2. How did you and Christa arrive at the final vision for the shoot? Were there aspects of the concept that were especially important to you?

It was Christa’s vision to create photos that were portraits of her body and her belly, which we did, but I think we also captured Christa’s personality, strength and beauty. She is so full of soul and inspiration. I didn’t realize how much we would capture of her until we started shooting. The photos jumped out at us. They were kind, beautiful and strong – just like her. It was most important to me to be respectful of how big of a moment this was for her and to create photos that Christa was going to be comfortable and happy with sharing. It is a very vulnerable thing to have your photo taken, and when someone is doing it with the purpose of sharing it with the world, as a photographer, you want to make sure you take those photos in the most respectful way.

3. Is this the first time you have seen photos from a shoot of yours go viral and be featured in major international publications?

I have had a few photographs of musicians that I have taken in major international publications before, and my Vitiligo series was shared a bit on Instagram, but this is the first time I have seen photos from a shoot go viral and SO VIRAL! I am thrilled Christa and her story are getting featured in so many publications all over the world (CBC, Huffington Post, Daily Mail, Yahoo, Independent etc.). People are really being inspired by her, her bravery, and her beauty. Christa is one of the strongest and most inspiring people I have ever met. It’s so great the world is getting to know her spirit.

4. What has this level of attention been like for you as the photographer?

The attention has been very positive. I have had some really nice messages and comments from people online. Christa and I have both had messages from people all over the world asking to share the photos. It feels amazing to be a part of such a wonderful story.

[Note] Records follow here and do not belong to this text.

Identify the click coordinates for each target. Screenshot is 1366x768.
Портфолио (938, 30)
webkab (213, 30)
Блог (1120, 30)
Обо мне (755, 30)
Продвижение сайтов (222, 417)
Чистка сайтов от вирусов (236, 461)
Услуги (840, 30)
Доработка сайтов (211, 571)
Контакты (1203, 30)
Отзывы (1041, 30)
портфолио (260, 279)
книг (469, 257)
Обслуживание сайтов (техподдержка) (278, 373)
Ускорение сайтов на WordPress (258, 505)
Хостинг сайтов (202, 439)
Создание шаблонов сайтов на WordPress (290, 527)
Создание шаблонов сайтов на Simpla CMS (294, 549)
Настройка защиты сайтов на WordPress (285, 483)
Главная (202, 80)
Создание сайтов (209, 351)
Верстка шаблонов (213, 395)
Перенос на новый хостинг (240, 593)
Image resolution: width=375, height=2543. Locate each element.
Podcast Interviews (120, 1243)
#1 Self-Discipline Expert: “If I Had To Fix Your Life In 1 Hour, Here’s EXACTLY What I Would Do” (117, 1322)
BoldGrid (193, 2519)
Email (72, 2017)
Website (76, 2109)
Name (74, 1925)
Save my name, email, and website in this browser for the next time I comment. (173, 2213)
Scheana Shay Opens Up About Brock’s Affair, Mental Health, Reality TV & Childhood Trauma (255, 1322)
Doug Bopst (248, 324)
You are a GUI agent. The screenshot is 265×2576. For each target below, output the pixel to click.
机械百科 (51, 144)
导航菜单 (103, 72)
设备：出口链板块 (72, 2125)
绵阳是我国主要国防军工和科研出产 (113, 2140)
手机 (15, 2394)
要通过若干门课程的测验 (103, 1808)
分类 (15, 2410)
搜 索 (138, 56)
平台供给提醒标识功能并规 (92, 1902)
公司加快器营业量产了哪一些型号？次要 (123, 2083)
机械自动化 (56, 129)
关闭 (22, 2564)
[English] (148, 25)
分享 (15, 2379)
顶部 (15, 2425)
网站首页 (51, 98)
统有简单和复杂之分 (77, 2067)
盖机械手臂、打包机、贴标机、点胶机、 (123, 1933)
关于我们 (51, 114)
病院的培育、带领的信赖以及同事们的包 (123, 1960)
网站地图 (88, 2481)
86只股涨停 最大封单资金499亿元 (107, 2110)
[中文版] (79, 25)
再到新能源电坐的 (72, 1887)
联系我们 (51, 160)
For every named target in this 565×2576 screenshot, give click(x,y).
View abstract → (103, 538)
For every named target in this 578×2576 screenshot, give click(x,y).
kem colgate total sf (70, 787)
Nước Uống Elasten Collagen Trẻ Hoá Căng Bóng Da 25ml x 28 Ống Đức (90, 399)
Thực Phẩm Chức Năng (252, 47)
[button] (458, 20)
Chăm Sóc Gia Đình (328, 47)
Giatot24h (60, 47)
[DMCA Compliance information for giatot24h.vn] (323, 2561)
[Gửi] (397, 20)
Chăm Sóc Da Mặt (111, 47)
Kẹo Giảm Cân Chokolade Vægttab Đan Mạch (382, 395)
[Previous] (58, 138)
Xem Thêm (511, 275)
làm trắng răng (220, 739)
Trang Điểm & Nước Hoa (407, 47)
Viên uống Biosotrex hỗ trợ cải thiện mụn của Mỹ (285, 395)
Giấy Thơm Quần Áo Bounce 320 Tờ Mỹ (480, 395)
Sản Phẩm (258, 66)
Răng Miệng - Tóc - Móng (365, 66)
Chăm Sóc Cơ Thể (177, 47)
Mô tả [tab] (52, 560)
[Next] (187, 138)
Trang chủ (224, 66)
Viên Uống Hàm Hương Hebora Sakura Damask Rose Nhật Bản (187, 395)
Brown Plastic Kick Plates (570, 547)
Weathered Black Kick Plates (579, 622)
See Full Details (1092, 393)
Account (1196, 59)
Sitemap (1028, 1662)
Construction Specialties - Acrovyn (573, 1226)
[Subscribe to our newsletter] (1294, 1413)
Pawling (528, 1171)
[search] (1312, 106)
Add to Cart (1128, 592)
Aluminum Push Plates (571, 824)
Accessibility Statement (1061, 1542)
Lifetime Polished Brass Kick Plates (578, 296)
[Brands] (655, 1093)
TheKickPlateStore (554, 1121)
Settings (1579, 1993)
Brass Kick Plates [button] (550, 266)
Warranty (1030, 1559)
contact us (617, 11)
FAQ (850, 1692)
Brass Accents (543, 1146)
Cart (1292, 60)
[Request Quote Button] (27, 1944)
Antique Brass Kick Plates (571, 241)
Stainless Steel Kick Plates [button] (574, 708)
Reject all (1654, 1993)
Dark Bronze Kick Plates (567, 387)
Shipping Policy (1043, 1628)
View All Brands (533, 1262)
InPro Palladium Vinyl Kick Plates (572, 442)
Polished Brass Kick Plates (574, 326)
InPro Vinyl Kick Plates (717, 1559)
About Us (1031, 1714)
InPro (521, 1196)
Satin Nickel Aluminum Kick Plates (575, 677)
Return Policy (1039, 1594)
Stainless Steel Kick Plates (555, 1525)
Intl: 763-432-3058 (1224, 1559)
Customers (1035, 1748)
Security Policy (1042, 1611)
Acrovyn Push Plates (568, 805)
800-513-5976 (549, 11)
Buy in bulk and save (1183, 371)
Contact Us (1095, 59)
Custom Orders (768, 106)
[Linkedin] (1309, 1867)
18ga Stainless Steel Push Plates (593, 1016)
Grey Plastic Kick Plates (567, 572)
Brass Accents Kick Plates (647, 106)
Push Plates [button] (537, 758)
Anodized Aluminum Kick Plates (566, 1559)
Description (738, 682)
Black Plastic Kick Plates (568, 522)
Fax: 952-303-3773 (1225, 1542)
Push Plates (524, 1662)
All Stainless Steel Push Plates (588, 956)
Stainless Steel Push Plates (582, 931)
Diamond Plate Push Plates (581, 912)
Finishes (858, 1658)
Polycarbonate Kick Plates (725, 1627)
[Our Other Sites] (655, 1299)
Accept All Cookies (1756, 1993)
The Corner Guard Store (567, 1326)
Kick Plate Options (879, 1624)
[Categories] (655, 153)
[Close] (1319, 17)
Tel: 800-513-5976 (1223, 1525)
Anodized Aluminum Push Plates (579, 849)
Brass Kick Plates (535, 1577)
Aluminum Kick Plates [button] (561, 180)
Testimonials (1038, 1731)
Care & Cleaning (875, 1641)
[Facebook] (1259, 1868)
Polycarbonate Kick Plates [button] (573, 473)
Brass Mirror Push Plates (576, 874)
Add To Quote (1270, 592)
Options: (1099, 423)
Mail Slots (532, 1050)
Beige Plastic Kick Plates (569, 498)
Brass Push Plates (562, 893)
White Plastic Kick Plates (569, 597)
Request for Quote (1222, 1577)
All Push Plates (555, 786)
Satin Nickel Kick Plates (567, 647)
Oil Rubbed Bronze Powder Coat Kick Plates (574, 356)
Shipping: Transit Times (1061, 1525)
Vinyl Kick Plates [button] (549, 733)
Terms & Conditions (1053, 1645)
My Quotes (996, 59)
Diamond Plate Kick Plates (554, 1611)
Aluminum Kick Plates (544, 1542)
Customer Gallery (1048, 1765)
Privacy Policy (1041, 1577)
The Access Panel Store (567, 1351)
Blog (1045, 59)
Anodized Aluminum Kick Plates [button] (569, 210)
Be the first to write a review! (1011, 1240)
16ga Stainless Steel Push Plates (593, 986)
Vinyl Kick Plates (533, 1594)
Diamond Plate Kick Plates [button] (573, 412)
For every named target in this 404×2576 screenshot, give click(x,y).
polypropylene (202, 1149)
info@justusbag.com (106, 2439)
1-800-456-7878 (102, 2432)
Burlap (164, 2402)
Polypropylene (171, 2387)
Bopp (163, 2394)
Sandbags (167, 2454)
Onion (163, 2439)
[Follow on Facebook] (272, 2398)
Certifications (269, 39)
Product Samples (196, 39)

5. Who’s been the worst publication for giving you photo credits? Should we shame them? 🙂

I’ve been very lucky with that and am almost always credited 🙂

6. Has the attention given to these photos created any new opportunities for you as a photographer?

Yes! I have started getting messages about doing maternity photos, which I am very excited to try more of. I have only done a few maternity photo shoots so far: Christa’s and some for my friends and family.

7. What do you hope comes out of the incredible visibility these photos have received?

I hope that people see Christa’s strength and beauty and take a moment to recognize the beauty in themselves and others.